Jobs
(a) Reproduce the passage of the notes on curves and divisors between "Suppose $f$ is" and "the $i$th factor.", inclusive.
(b) Resume the notes on curves and divisors after the last sentence shown.

Page text
--------------------------------------------------

# Tuesday, December 07

:::{.proposition title="?"}
For $f\in K(C)\units$ for $C$ a smooth complete curve, $\deg(\div f) = 0$.
:::

:::{.proof title="?"}
If $f$ is constant this is trivial, so assume not.
Define 
\[
U_1 &\da \ts{p\in C \st v_p(F) \geq 0 } \\
U_2 &\da \ts{p\in C \st v_p(F) \leq 0 }
.\]
Then $U_1 \intersect U_2$ is precisely the set of closed points of $C$.
Suppose $f$ is regular on $U_1$, so $1/f$ is regular on $U_2$.
Define a map $\hat{f}: C\to \PP^1$ by writing $\PP^1 = \AA_1 \union \AA_1$ and defining $\ro{f}{U_i}: U_i\to \AA^1$ to map into the $i$th factor.
Note that $\ro{\hat f}{U_2} = 1/f$.
Then 
\[
\div(f) = \sum_{p\in C} v_p(f) [p] = f^*\qty{ [0] - [\infty]} \da f^*(D)
.\]

Then $\deg(\div(f)) = \deg f \cdot \deg (D) = 0$ since $\deg(D) = 0$, noting that $\deg f$ is the degree of the corresponding field extension.
:::

:::{.corollary title="?"}
For a smooth complete curve, the degree map descends to a well-defined map:
\[
\deg: \Cl(C) &\to \ZZ \\
\sum n_p p &\mapsto \sum n_p
.\]
:::

:::{.definition title="$\Cl_0$"}
Define
\[
\Cl_0(C) \da \ker\qty{\Cl(C) \mapsvia{\deg} \ZZ}
.\]
:::

:::{.definition title="Elliptic curve"}
An **elliptic curve** $E$ is a smooth complete genus 1 curve over $k$ with a distinguished closed point $0\in E$ called the origin.

--------------------------------------------------

Data provided
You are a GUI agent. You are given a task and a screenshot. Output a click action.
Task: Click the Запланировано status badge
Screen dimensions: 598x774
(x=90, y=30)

--------------------------------------------------

Responses for each task
(a)
Suppose $f$ is regular on $U_1$, so $1/f$ is regular on $U_2$.
Define a map $\hat{f}: C\to \PP^1$ by writing $\PP^1 = \AA_1 \union \AA_1$ and defining $\ro{f}{U_i}: U_i\to \AA^1$ to map into the $i$th factor.

(b)
Complex analytically, $E = \CC/ \Lambda$ where $\Lambda \subset \CC$ is an integral lattice with $\Lambda \tensor_\ZZ \RR \cong \CC$, so the basis vectors are independent.

\begin{tikzpicture}
\fontsize{45pt}{1em} 
\node (node_one) at (0,0) { \import{/home/zack/SparkleShare/github.com/Notes/Class_Notes/2021/Fall/Schemes/sections/figures}{2021-12-07_11-49.pdf_tex} };
\end{tikzpicture}

:::

:::{.example title="?"}
The cubic in $\PP^3\slice k$ defined by 
\[
C \da V(zy^2 = x^3 + axz^2 + bz^3), \quad 0 \da [0: 1 : 0]
.\]
:::

:::{.definition title="Weierstrass $\wp$ function"}
Define a complex analytic function
\[
\wp: \CC &\to \PP^1 \\
z &\mapsto {1\over z^2} + \sum_{\lambda\in \Lambda\smz} {1\over (z-\lambda)^2} - {1\over \lambda^2} = z^{-2} + \bigo(z^2)
.\]
:::

:::{.remark}
Note that 

- $\wp(z + \lambda) = \wp(z)$ for all $\lambda \in \Lambda$
- $\wp: E\to \PP^1$, so $\wp\in \CC(E)\units$
- $\wp'(z) = \sum_{\lambda\in \Lambda} {-2 \over (z - \lambda)^3}\in \CC(E)\units = -{2\over z^3} + \bigo(z)$.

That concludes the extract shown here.